(INSTRUCTION)
Could you copy out the lines of the material below, starting at the line with "Screen dimensions: 720x445" and ending with the line with "click(x=524, y=218)", both of those lines included? Leave the pictures out of your copy.

[Entries taken from a collection]
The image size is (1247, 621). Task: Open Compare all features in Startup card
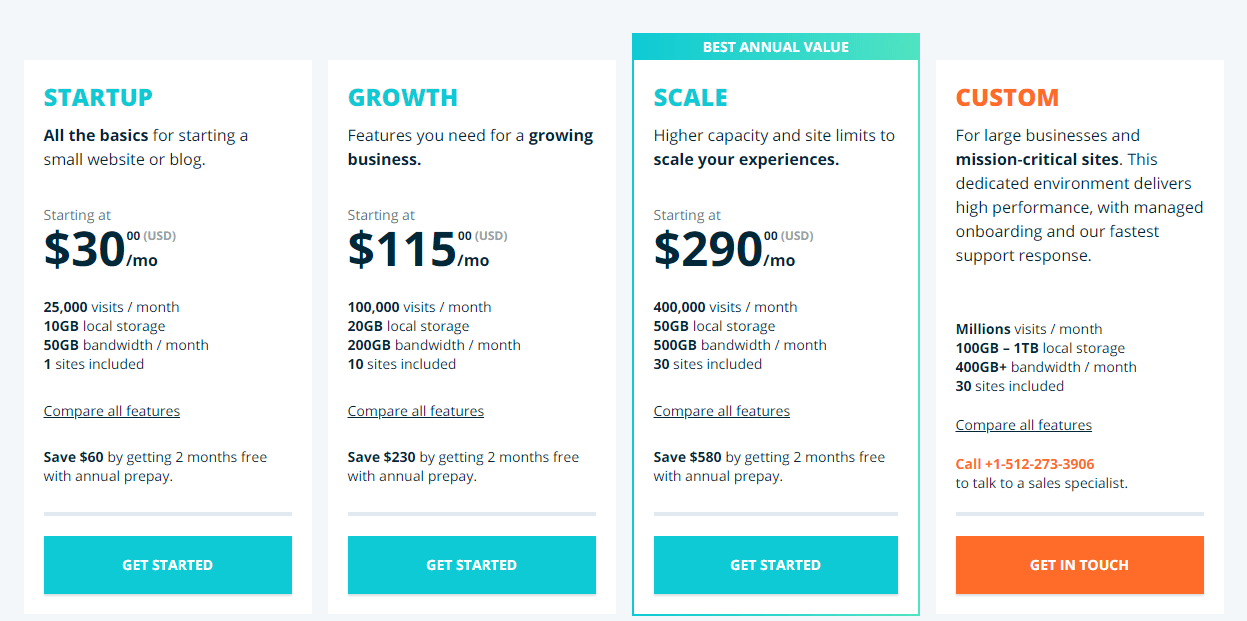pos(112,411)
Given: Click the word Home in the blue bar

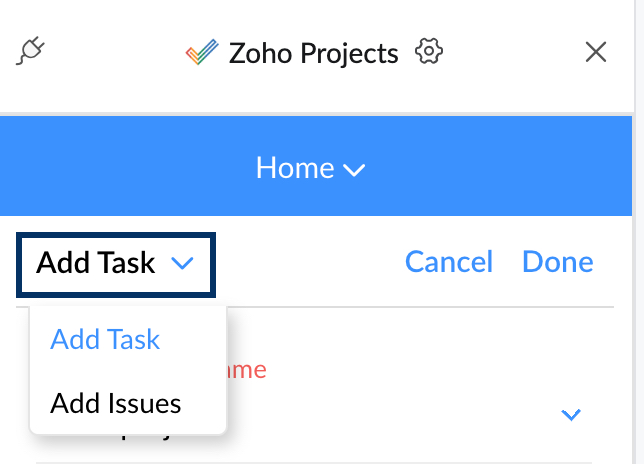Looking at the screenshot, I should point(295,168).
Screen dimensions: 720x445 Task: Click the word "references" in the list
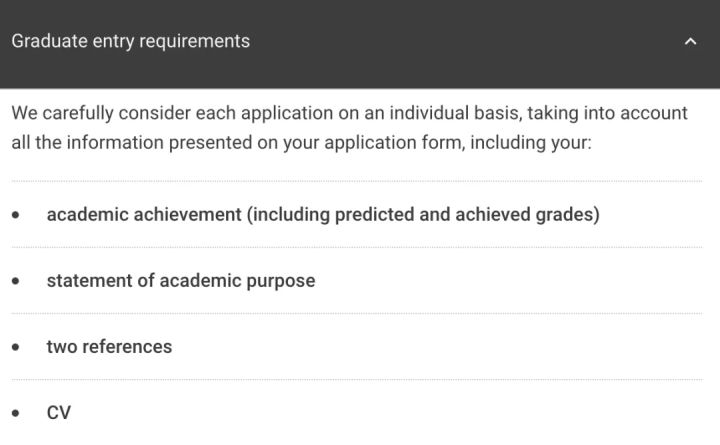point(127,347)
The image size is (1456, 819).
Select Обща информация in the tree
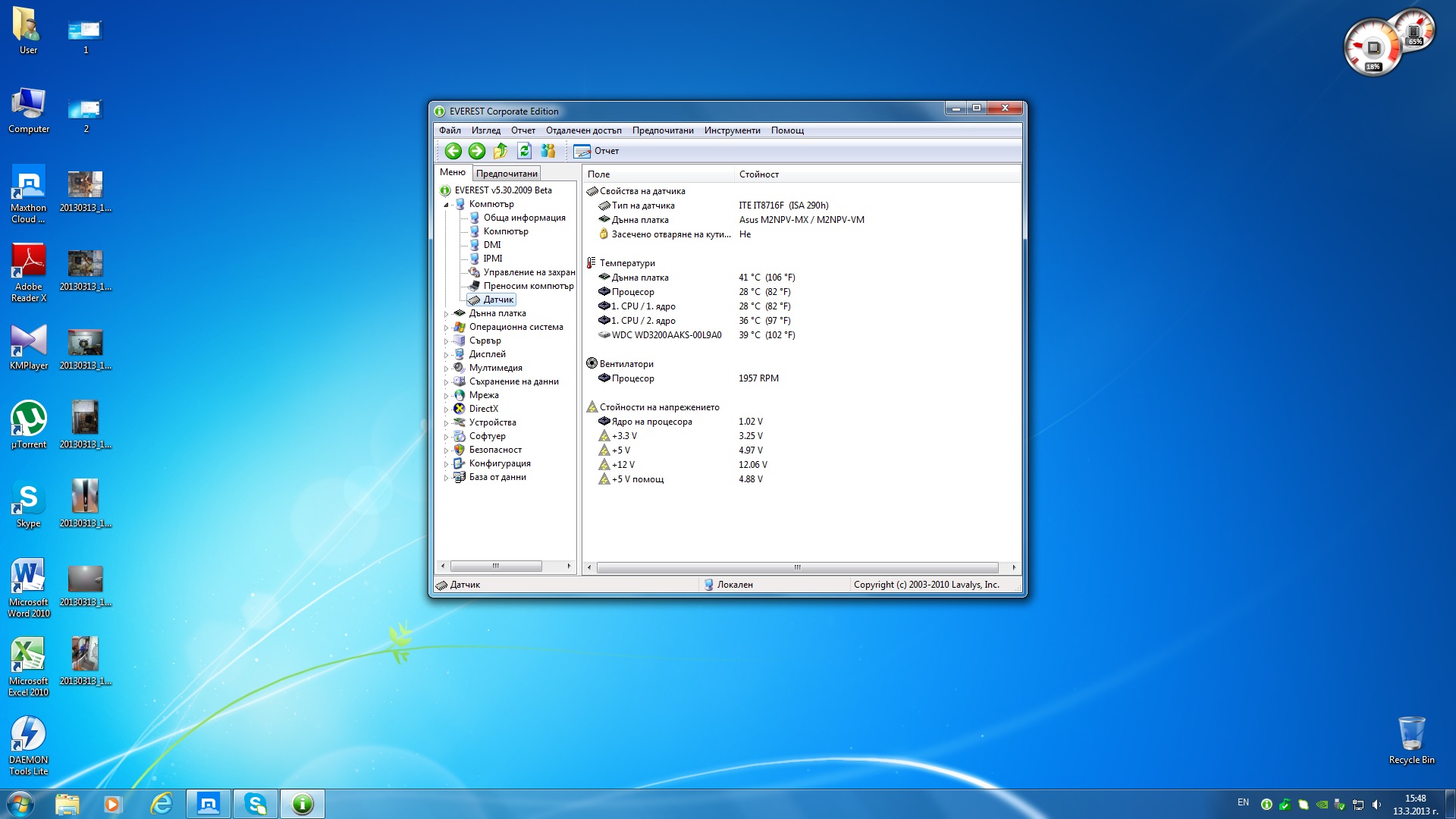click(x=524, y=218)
---
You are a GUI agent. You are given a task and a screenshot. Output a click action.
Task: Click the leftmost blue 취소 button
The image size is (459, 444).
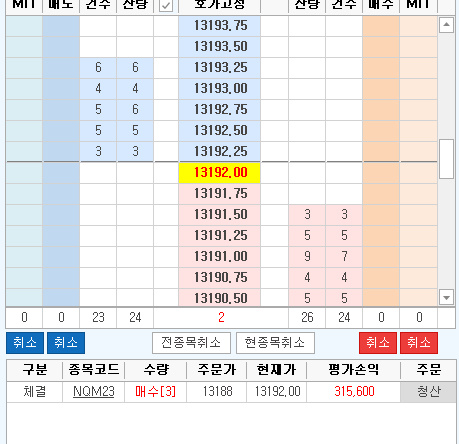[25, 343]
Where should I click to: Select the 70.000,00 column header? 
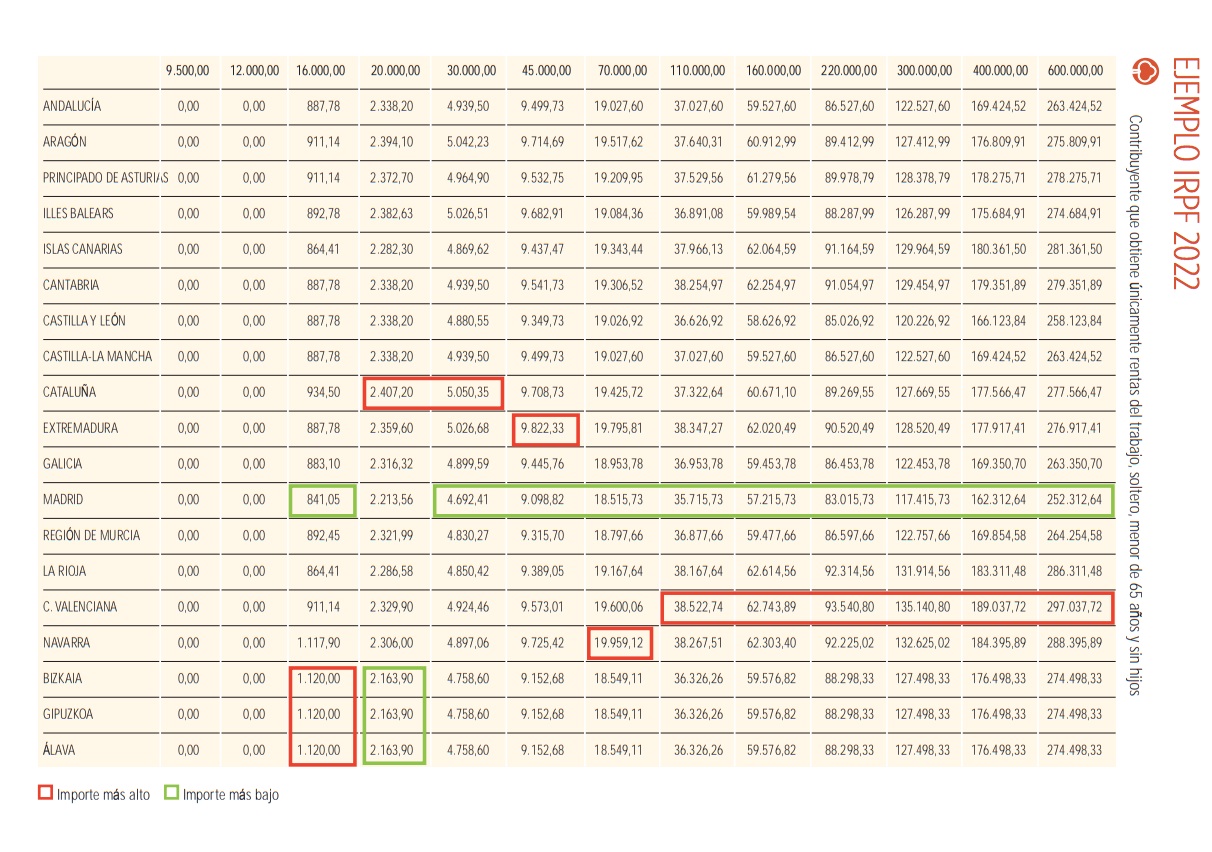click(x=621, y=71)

(RESPONSE TO THE EXERCISE)
Screen dimensions: 720x445 Task: Click the word "references" in the list
point(127,347)
The image size is (1456, 819).
Select Обща информация in the tree
click(x=524, y=218)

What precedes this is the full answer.